**Data extract**
== Segment start ==
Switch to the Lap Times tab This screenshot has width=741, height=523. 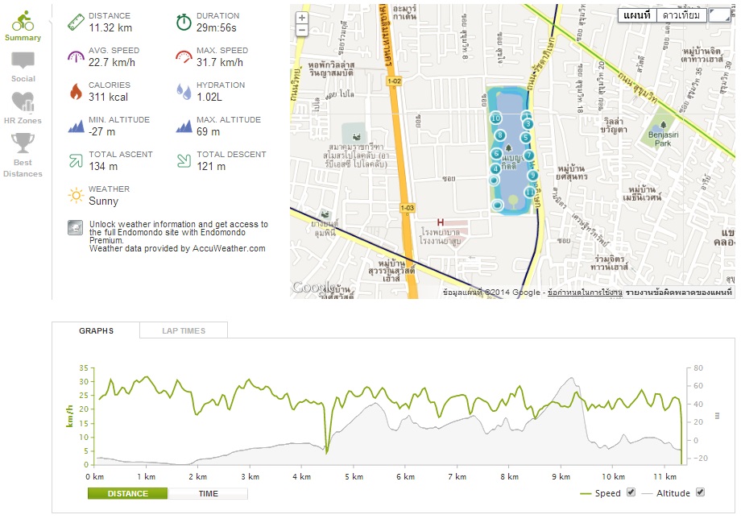tap(184, 330)
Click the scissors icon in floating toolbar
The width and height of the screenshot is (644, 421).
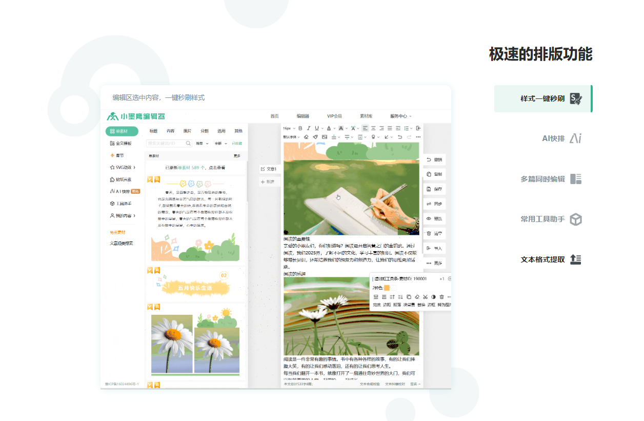[425, 297]
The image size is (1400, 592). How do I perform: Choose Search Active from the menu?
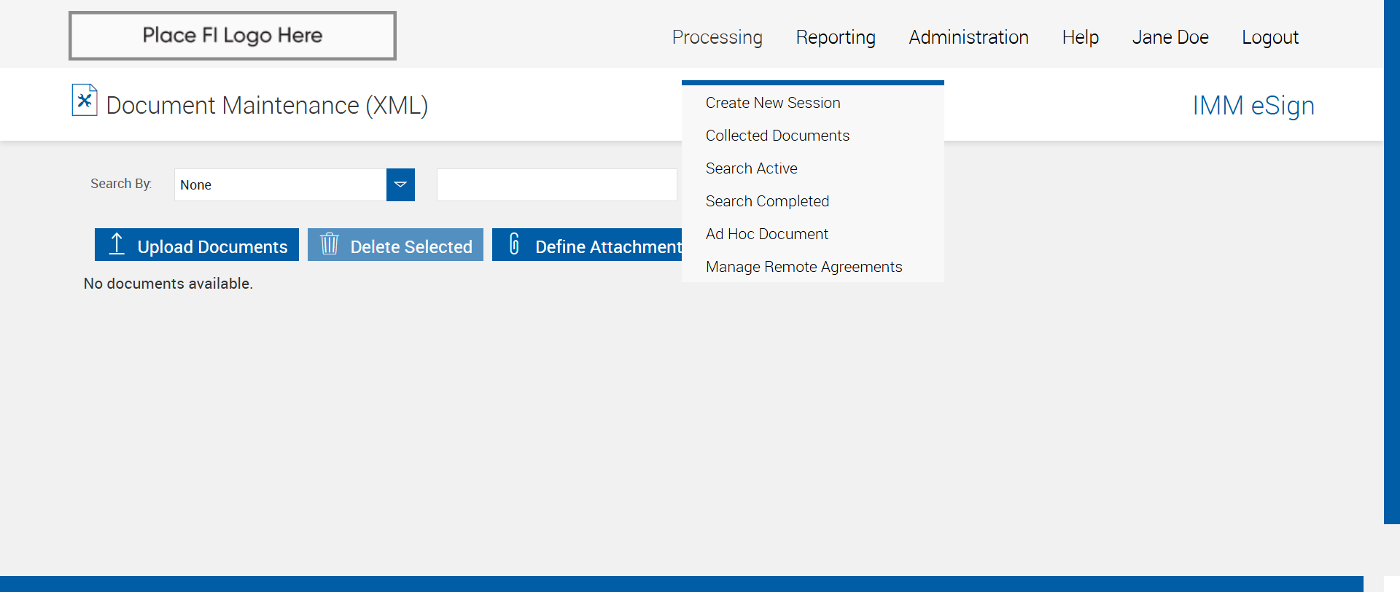coord(751,168)
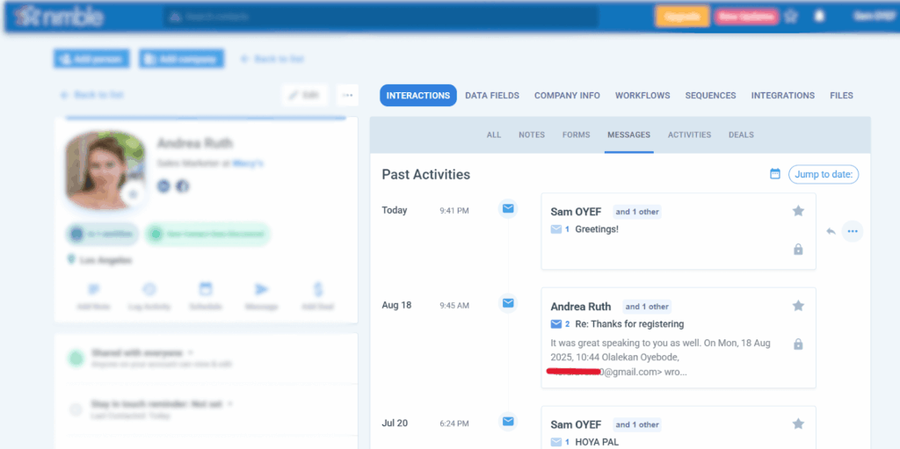The width and height of the screenshot is (900, 449).
Task: Click the envelope icon on Aug 18 timeline entry
Action: (508, 303)
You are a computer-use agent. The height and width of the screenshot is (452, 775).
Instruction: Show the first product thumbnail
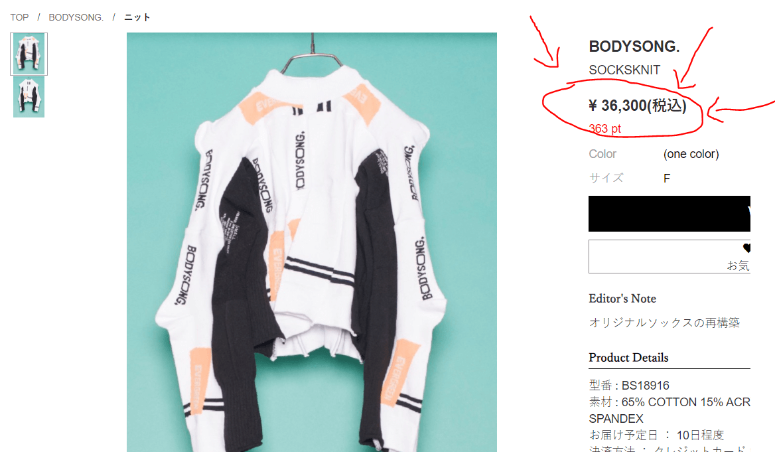[29, 54]
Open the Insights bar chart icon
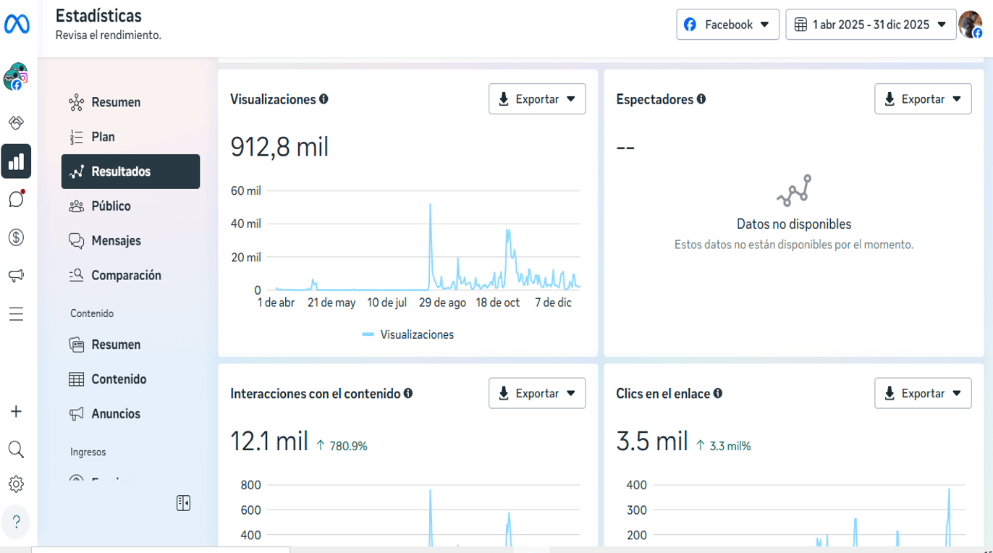 tap(16, 161)
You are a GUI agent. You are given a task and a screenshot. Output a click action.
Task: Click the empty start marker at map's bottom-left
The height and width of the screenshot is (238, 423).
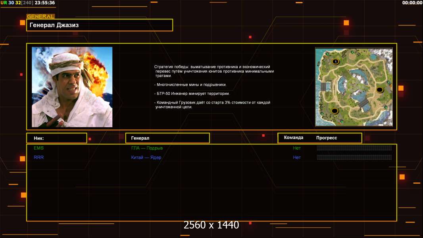pos(335,111)
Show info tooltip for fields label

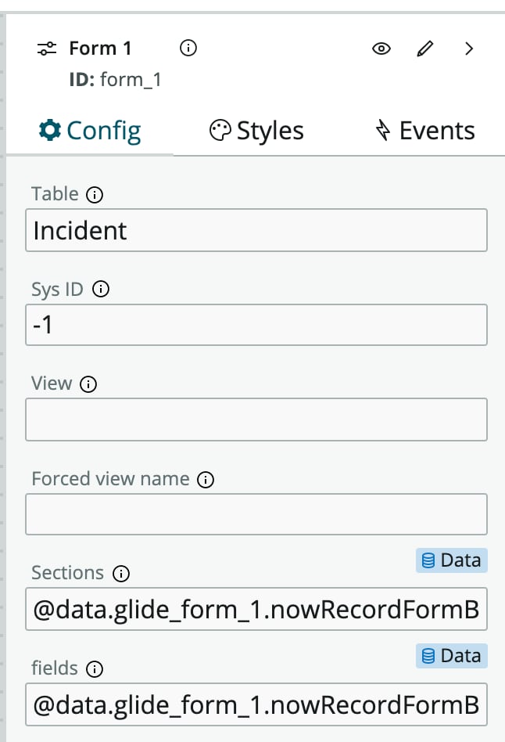click(x=95, y=669)
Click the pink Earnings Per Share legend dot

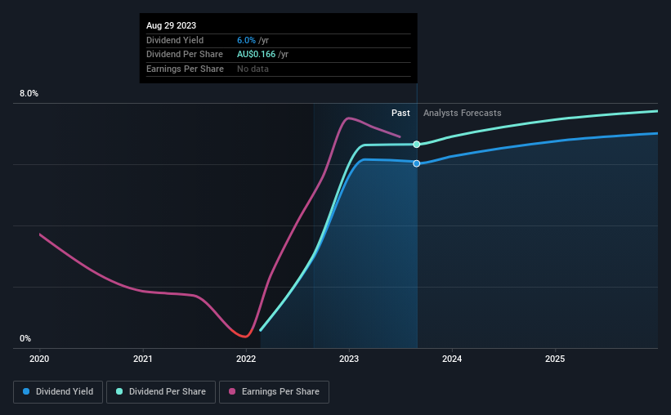click(x=232, y=391)
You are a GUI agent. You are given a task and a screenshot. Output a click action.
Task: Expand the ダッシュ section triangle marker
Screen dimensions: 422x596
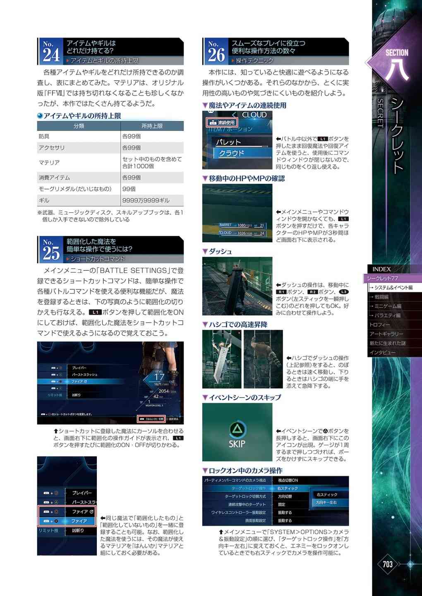coord(205,252)
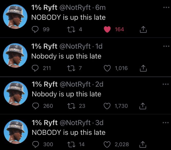Open more options on the 1d tweet
The height and width of the screenshot is (150, 171).
click(x=166, y=46)
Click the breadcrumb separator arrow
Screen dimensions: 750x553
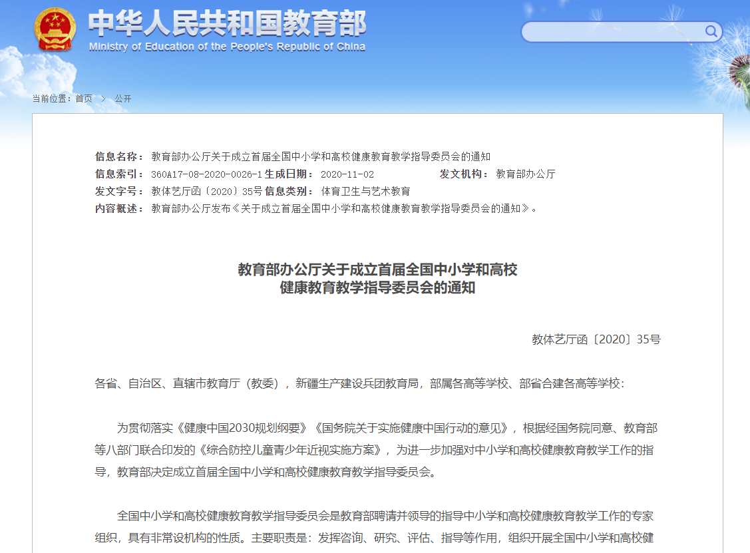tap(102, 98)
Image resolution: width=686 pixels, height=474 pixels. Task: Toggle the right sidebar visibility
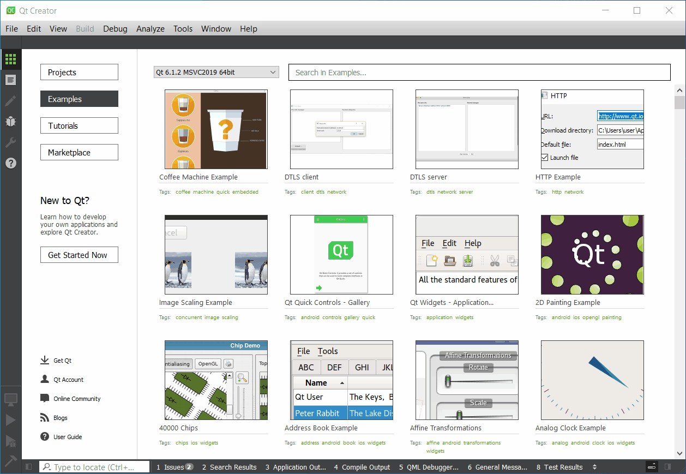[x=667, y=467]
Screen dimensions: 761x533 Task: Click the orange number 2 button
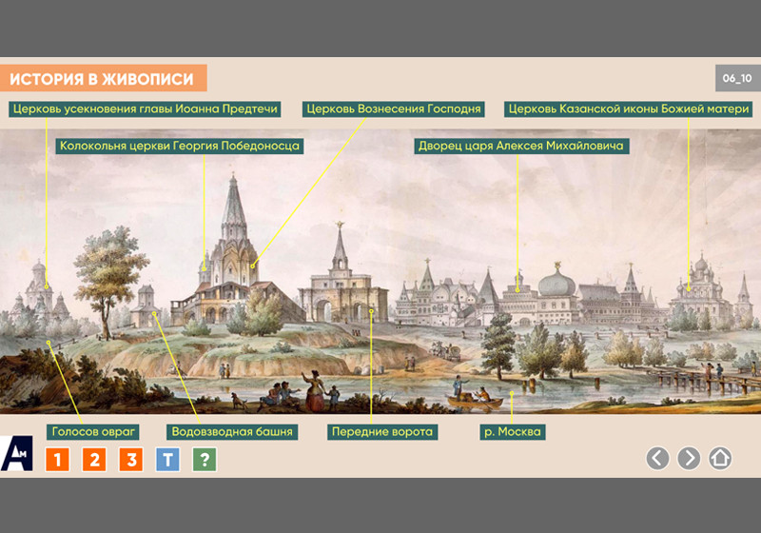(x=94, y=461)
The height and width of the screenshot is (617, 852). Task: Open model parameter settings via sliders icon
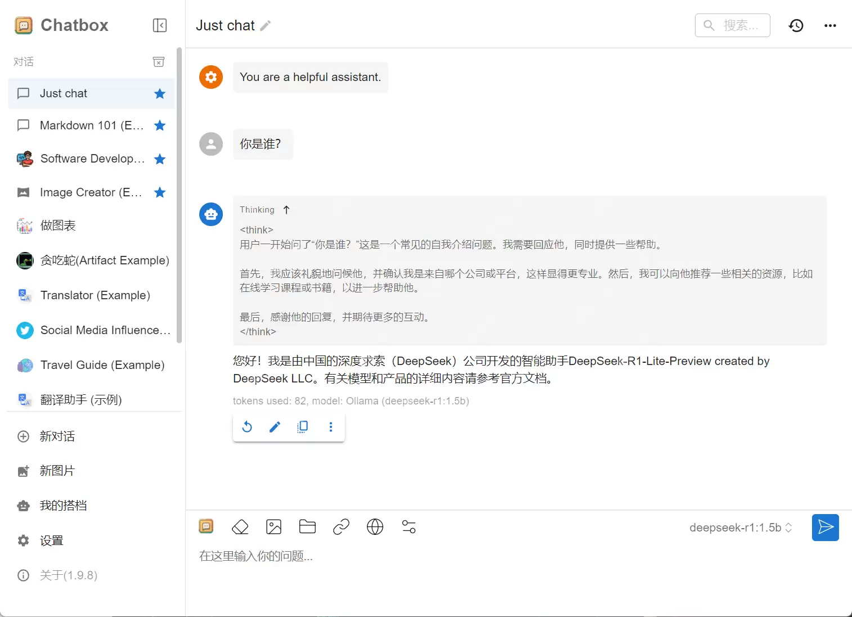(x=409, y=527)
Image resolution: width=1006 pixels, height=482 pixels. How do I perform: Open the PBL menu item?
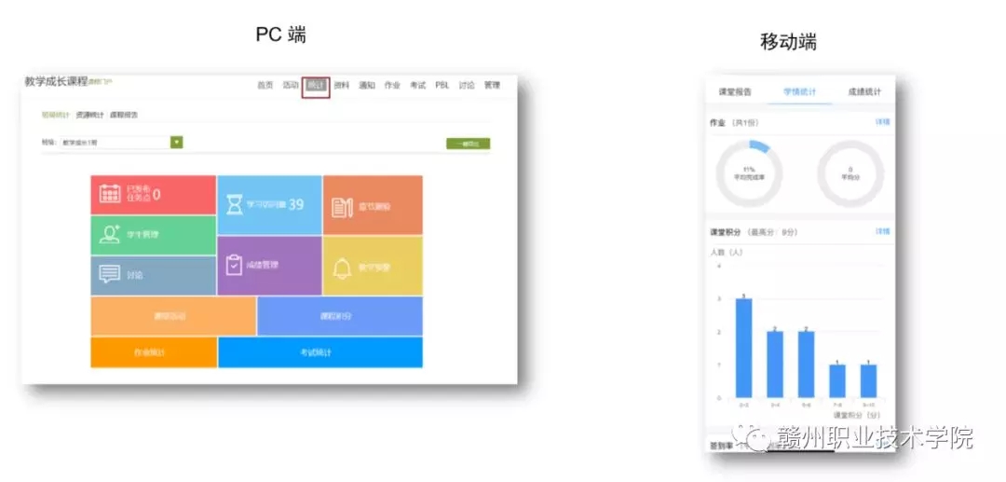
== Segment end ==
**Task statement**
Pictures do not go in the copy. Write out exactly the lines from the line containing "Screen dimensions: 750x553" through the last line of the listing.

**Written response**
Screen dimensions: 750x553
tap(102, 98)
Image resolution: width=686 pixels, height=474 pixels. Task: Toggle the right sidebar visibility
[x=667, y=467]
Screen dimensions: 761x533 Task: Click the orange number 2 button
(x=94, y=461)
The height and width of the screenshot is (617, 852). Task: Open model parameter settings via sliders icon
(x=409, y=527)
Image resolution: width=1006 pixels, height=482 pixels. How do I perform: Open the PBL menu item?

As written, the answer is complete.